### THE PROBLEM
Set out the records below again exactly; skip the images.

[Collected data]
-----

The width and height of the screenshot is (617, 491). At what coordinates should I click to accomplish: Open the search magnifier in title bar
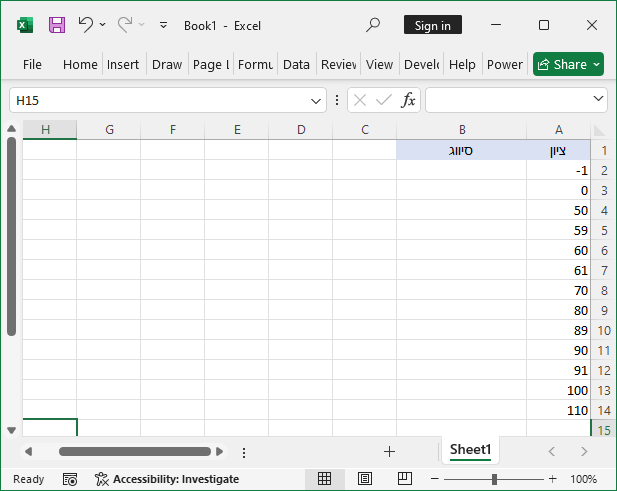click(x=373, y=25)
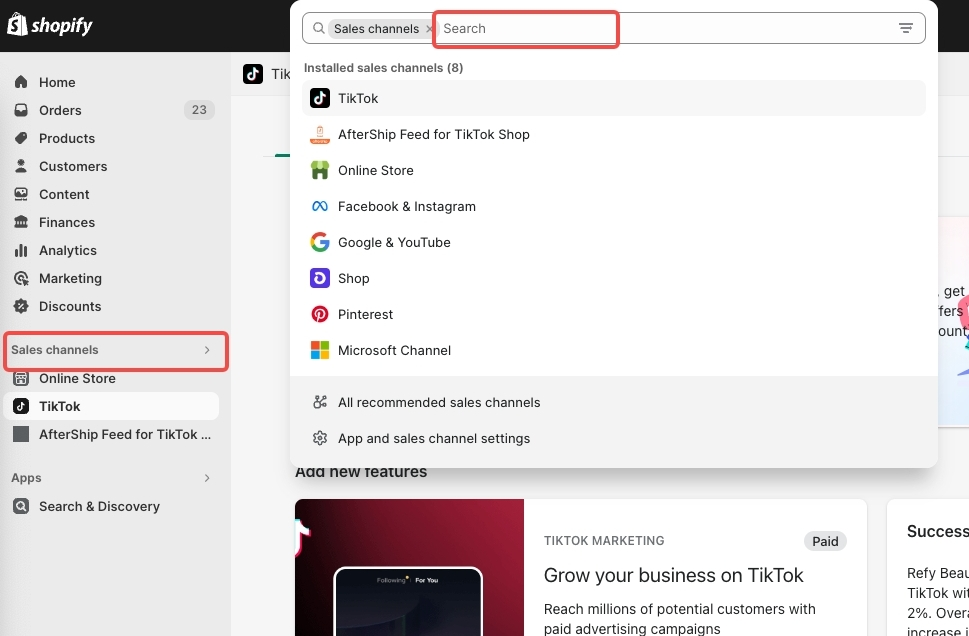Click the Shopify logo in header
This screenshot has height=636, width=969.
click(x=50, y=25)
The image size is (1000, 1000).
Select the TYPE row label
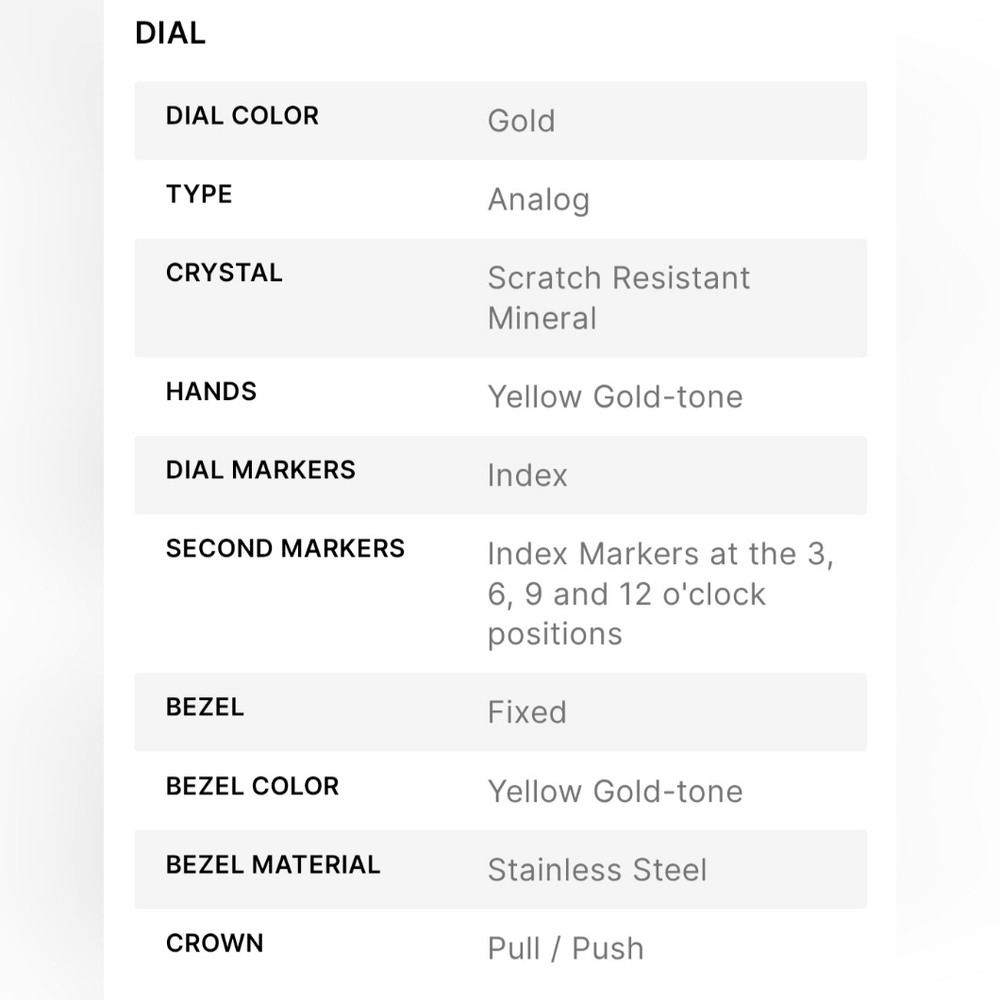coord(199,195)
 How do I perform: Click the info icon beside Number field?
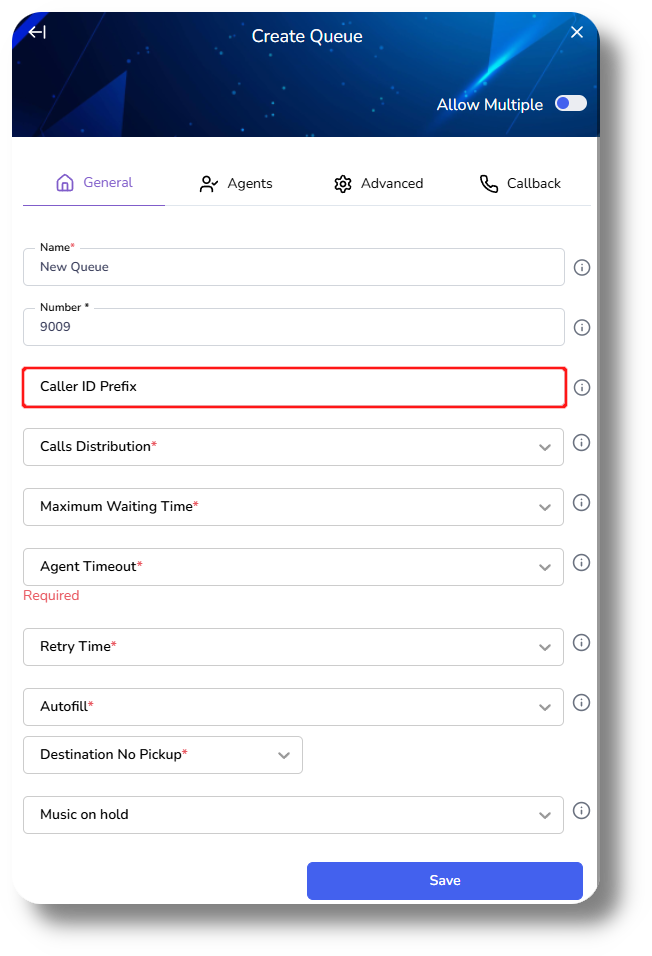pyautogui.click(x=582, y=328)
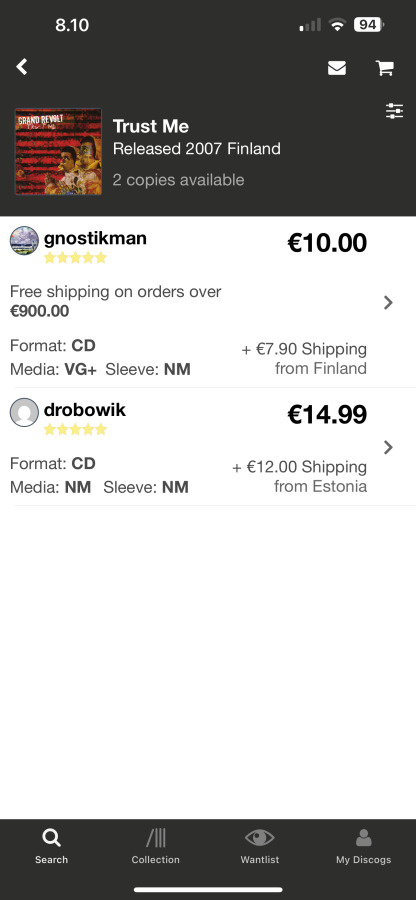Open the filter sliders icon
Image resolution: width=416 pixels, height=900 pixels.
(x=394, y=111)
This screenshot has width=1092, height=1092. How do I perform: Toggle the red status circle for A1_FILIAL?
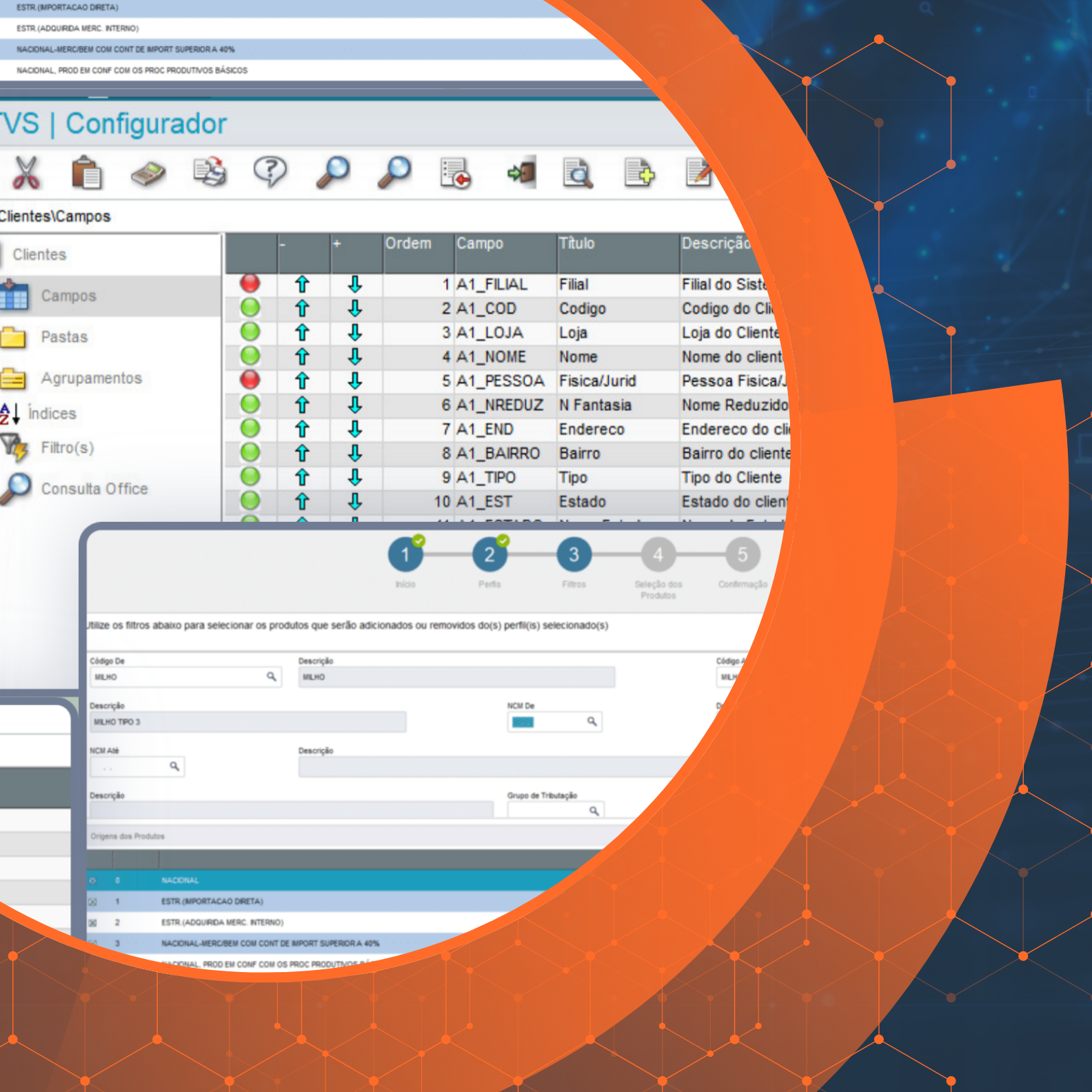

-----

### THE ANSWER
The width and height of the screenshot is (617, 491). At what coordinates should I click to accomplish: Open the search magnifier in title bar
click(x=373, y=25)
Click the Shopify logo in header
This screenshot has height=636, width=969.
click(x=50, y=25)
The image size is (1000, 1000).
Select the TYPE row label
coord(199,195)
 How do I perform: Click the info icon beside Number field?
pyautogui.click(x=582, y=328)
Open the filter sliders icon
Image resolution: width=416 pixels, height=900 pixels.
(x=394, y=111)
This screenshot has width=1092, height=1092. How do I perform: Toggle the red status circle for A1_FILIAL?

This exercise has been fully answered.